[WORK REQUIRED]
Without omitting anything, copy the data exactly.

* * * * * * * * *

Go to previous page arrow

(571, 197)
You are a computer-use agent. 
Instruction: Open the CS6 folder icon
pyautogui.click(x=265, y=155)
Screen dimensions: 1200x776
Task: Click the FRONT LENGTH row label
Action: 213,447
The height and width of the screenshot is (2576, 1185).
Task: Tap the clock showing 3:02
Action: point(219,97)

* * * * * * * * *

[TASK SOLUTION]
Go to previous page arrow

(571, 197)
You are a computer-use agent. 
Instruction: Open the CS6 folder icon
pyautogui.click(x=265, y=155)
Screen dimensions: 1200x776
Task: Click the FRONT LENGTH row label
Action: 213,447
The height and width of the screenshot is (2576, 1185).
Task: Tap the clock showing 3:02
Action: point(219,97)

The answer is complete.